(Input)
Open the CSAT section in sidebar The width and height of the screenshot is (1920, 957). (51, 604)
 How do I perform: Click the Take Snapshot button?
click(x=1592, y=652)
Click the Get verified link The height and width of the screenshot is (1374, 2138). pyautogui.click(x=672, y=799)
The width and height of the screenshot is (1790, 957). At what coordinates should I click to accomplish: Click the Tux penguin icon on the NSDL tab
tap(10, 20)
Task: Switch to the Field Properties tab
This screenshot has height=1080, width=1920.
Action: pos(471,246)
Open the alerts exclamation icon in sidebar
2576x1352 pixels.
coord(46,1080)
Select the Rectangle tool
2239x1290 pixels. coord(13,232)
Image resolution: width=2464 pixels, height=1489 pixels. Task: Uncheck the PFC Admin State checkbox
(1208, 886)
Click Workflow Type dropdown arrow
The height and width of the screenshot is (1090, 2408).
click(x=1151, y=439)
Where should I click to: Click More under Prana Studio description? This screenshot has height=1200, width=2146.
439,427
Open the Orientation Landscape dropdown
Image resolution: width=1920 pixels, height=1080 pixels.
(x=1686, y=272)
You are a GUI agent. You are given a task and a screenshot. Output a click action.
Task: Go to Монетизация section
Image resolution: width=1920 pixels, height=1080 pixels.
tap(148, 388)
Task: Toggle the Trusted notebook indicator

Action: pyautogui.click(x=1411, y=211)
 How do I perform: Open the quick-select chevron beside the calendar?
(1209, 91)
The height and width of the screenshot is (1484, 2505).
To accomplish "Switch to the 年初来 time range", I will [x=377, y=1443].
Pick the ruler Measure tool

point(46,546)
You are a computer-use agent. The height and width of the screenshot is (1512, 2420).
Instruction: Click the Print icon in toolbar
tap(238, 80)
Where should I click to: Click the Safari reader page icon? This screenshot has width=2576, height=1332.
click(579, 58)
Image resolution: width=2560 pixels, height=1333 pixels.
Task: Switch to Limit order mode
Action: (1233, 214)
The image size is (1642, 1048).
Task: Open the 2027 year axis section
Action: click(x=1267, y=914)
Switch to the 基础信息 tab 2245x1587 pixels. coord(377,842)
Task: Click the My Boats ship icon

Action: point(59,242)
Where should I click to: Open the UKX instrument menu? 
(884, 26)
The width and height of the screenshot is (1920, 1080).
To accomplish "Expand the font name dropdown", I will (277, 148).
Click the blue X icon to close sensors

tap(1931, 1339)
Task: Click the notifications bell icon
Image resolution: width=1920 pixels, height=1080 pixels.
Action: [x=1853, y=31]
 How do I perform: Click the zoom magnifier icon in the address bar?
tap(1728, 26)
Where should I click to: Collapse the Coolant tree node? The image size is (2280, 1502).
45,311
(End Input)
Work item
On how many lines of the material does the word "will" appear? Reply with the number alone.

Task answer
2